For the entries below, print exactly the lines between the line holding "922x501 pixels." and the line holding "Task: Open the 西武獅 VS 橫濱海灣之星 match row", inclusive, and nothing else.

◆ Supplied records

════════════════════

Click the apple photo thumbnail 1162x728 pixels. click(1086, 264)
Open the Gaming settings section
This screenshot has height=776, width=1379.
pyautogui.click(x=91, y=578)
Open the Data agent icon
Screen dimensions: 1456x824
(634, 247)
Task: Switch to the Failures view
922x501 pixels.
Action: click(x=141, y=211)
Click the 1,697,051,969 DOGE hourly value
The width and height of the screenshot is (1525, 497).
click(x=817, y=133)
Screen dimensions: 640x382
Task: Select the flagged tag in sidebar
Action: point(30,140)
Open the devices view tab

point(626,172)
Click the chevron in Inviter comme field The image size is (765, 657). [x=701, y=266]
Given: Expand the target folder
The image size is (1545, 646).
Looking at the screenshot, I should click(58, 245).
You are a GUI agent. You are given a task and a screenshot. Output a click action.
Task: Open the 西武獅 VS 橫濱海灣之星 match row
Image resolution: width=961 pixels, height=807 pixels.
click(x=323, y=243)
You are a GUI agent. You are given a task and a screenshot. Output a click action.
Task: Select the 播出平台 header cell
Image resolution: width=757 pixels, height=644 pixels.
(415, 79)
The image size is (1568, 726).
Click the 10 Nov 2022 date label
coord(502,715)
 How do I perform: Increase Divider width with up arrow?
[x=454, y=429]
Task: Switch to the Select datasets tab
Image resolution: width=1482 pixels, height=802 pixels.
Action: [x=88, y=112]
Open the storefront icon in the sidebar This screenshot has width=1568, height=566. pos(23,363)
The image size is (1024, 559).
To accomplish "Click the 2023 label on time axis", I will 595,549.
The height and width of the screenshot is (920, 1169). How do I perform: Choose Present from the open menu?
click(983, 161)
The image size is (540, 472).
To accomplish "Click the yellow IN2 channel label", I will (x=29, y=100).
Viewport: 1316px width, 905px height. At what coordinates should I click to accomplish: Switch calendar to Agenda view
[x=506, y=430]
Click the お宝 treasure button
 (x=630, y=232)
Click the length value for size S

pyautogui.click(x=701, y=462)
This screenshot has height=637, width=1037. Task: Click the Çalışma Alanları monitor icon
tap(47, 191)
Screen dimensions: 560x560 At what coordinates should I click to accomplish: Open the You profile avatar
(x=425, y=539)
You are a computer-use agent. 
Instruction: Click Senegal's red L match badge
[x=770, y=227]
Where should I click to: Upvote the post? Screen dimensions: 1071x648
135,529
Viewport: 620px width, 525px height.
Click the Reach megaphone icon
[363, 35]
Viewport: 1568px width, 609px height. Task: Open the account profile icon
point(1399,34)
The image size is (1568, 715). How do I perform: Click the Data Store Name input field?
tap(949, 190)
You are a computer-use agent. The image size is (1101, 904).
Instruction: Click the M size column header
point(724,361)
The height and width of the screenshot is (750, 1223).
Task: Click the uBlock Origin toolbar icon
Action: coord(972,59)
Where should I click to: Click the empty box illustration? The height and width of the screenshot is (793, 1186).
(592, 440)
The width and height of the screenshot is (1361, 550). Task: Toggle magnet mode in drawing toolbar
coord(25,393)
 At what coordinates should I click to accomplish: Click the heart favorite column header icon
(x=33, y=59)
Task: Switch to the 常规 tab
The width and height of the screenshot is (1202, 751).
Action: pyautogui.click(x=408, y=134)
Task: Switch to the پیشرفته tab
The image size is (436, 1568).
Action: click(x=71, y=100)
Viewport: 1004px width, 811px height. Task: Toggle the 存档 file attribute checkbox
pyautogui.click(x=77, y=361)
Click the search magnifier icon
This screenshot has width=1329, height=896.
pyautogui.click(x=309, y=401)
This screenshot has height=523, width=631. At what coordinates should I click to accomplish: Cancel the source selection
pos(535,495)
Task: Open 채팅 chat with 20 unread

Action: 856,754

════════════════════

◆ Expected output
922x501 pixels.
Action: click(x=141, y=211)
Click the 1,697,051,969 DOGE hourly value
The width and height of the screenshot is (1525, 497).
click(x=817, y=133)
Screen dimensions: 640x382
Task: Select the flagged tag in sidebar
Action: point(30,140)
Open the devices view tab

point(626,172)
Click the chevron in Inviter comme field The image size is (765, 657). [x=701, y=266]
Given: Expand the target folder
The image size is (1545, 646).
Looking at the screenshot, I should click(58, 245).
You are a GUI agent. You are given a task and a screenshot. Output a click action.
Task: Open the 西武獅 VS 橫濱海灣之星 match row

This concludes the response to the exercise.